### GIVEN RECORDS
§

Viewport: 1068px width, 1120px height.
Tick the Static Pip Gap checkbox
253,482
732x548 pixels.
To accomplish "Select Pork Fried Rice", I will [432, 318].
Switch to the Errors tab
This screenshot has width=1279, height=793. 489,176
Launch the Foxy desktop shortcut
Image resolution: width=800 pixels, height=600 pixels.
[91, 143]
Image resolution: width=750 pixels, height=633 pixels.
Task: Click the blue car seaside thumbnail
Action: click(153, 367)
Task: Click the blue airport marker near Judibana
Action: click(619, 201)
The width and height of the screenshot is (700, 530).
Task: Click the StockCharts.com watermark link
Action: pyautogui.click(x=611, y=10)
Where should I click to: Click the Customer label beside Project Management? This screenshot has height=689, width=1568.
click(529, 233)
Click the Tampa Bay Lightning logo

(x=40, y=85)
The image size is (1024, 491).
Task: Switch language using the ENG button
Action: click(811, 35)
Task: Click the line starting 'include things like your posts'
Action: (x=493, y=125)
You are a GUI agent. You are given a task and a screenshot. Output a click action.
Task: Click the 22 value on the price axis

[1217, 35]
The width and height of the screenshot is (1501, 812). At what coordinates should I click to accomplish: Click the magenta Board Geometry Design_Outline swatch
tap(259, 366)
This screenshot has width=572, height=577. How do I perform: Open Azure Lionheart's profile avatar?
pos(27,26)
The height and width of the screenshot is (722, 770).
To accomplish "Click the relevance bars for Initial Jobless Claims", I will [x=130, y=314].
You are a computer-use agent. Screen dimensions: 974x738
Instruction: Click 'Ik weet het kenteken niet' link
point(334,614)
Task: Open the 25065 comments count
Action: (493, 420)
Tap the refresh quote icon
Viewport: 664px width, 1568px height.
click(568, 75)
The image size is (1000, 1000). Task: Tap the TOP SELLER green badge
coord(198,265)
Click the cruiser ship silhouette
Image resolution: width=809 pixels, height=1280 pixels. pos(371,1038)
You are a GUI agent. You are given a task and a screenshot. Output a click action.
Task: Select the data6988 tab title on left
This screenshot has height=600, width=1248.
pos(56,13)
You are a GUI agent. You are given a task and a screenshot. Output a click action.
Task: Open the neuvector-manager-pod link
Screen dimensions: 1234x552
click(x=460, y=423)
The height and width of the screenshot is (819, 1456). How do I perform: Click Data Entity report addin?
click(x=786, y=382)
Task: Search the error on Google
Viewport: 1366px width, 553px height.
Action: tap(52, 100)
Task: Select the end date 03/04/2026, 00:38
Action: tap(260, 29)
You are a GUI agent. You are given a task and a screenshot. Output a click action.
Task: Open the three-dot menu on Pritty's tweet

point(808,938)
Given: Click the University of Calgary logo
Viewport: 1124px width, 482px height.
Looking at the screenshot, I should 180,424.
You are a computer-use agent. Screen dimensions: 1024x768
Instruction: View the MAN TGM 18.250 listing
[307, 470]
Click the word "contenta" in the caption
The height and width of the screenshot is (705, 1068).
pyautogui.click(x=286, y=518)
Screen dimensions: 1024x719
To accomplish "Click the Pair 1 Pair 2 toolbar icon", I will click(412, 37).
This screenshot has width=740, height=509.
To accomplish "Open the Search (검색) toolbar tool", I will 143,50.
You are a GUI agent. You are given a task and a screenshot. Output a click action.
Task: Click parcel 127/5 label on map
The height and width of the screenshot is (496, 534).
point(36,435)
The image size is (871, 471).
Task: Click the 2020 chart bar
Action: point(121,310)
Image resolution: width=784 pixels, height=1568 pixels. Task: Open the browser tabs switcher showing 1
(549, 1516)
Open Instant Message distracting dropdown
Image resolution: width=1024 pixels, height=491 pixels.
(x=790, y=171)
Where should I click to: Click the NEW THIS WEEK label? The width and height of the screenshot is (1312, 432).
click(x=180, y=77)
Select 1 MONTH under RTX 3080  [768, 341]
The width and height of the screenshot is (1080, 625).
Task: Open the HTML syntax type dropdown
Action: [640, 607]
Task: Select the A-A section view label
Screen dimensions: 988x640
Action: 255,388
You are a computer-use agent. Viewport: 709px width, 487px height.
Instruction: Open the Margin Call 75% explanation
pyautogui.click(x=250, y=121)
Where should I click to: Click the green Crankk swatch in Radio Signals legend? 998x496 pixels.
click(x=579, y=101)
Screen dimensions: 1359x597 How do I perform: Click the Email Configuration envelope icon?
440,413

§

### TASK
Please give again the lines above between the line holding "You are a computer-use agent. Screen dimensions: 1024x768" and the line holding "Screen dimensions: 1024x719", inclusive, exactly as they are and with nothing added.

### RESULT OF THE EXERCISE
You are a computer-use agent. Screen dimensions: 1024x768
Instruction: View the MAN TGM 18.250 listing
[307, 470]
Click the word "contenta" in the caption
The height and width of the screenshot is (705, 1068).
pyautogui.click(x=286, y=518)
Screen dimensions: 1024x719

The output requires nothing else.